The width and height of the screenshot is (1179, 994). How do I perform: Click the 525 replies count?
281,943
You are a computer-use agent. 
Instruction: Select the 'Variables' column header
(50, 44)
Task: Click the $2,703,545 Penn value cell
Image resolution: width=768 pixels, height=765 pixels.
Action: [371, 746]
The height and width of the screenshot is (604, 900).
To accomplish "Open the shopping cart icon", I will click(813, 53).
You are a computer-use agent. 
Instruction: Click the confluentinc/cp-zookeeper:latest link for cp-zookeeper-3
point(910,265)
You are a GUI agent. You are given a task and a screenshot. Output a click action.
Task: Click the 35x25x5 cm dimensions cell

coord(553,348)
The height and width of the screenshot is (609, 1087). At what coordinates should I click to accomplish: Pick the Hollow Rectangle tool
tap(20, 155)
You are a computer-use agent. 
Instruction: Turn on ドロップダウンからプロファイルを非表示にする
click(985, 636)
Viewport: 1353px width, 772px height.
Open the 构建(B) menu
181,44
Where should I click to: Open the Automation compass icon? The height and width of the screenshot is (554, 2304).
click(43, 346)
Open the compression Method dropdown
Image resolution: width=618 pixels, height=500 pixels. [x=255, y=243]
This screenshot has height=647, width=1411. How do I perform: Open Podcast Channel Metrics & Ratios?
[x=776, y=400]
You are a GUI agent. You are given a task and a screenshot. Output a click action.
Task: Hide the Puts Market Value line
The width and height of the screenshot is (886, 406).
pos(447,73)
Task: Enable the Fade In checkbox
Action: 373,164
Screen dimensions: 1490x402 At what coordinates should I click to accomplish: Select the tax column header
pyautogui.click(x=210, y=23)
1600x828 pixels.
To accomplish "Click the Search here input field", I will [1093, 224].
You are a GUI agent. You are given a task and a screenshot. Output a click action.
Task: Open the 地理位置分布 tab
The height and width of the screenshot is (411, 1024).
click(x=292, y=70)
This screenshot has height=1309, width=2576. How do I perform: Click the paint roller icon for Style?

====

* Task directions: Make an exact copy of each line, beginning at the one containing "Task: Hide the Puts Market Value line" and ending with the last line of the data, and of no other line.

* The completed task:
Task: Hide the Puts Market Value line
The width and height of the screenshot is (886, 406).
pos(447,73)
Task: Enable the Fade In checkbox
Action: 373,164
Screen dimensions: 1490x402 At what coordinates should I click to accomplish: Select the tax column header
pyautogui.click(x=210, y=23)
1600x828 pixels.
To accomplish "Click the Search here input field", I will [1093, 224].
You are a GUI agent. You are given a task and a screenshot. Output a click action.
Task: Open the 地理位置分布 tab
The height and width of the screenshot is (411, 1024).
click(x=292, y=70)
This screenshot has height=1309, width=2576. How do I perform: Click the paint roller icon for Style?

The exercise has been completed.